The study found that more than half of nurses who took part in a national survey reported sub-optimal physical and mental health. Nurses in poorer health had a 26 to 71 percent higher likelihood of reporting medical errors than did their healthier peers. Depression stood out as a major concern among the 1,790 U.S. nurses who responded to the survey, and as the key predictor of medical errors.
“When you’re not in optimal health, you’re not going to be on top of your game,” said lead author Bernadette Melnyk, dean of The Ohio State University’s College of Nursing and chief wellness officer for the university.
“Hospital administrators should build a culture of well-being and implement strategies to better support good physical and mental health in their employees. It’s good for nurses, and it’s good for their patients.”

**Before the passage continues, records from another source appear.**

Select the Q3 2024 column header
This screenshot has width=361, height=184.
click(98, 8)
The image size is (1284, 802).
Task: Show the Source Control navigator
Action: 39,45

The study, which appears online in the Journal of Occupational and Environmental Medicine, also found that nurses who perceived their workplace as conducive to wellness were more likely to report good health.
The National Academy of Medicine has prioritized clinician well-being in its recently launched action collaborative, acknowledging that burnout, compassion fatigue, depression and poor work-life balance affect a large percentage of doctors, nurses and other health professionals.
The new research is the first large-scale national study to link nurses’ well-being to self-reported medical errors, Melnyk said.
“Nurses do a great job of caring for other people, but they often don’t prioritize their own self-care,” she said. “And their work lives are increasingly stressful – patients are sicker, hospitals are crunched financially and nurses are having to find ways to juggle patient care with all of their other assigned tasks, such as tending to the electronic medical record.”
Limiting long shifts and providing easy-to-access, evidence-based resources for physical and mental health, including depression screenings, could go a long way toward improving nurses’ wellness and decreasing the chances that mistakes will be made, Melnyk said.
The data came from a survey conducted by the American Academy of Nursing’s million hearts sub-committee of the health behavior expert panel. The survey included 53 questions and was offered through nursing organizations and 20 U.S. hospitals. Only responses from nurses who were in clinical practice were included in the study. The majority of participants were white women and the average age of participants was 44, which closely resembles the demographics of the nursing workforce nationwide.
More than half (54 percent) of the nurses reported poor physical and mental health. About a third said they had some degree of depression, anxiety or stress. Less than half said they had a good professional quality of life.
And self-reported medical errors were common. About half the nurses reported medical errors in the past five years.
When researchers compared the wellness data to the medical error data, they saw a significant link between poor health – particularly depression – and medical errors.
While a survey that depends on self-reported perceptions has its limitations, the evidence should prompt efforts to improve the mental and physical health of nurses, physicians and other clinicians, Melnyk said.
“Health care systems and hospitals have to do a better job of creating wellness cultures for their clinicians,” she said. “The National Academy of Medicine has identified this as a public health problem and has made clinician well-being a high priority for health care quality and safety.”
Other Ohio State researchers who worked on the study were Kate Gawlik and Alai Tan.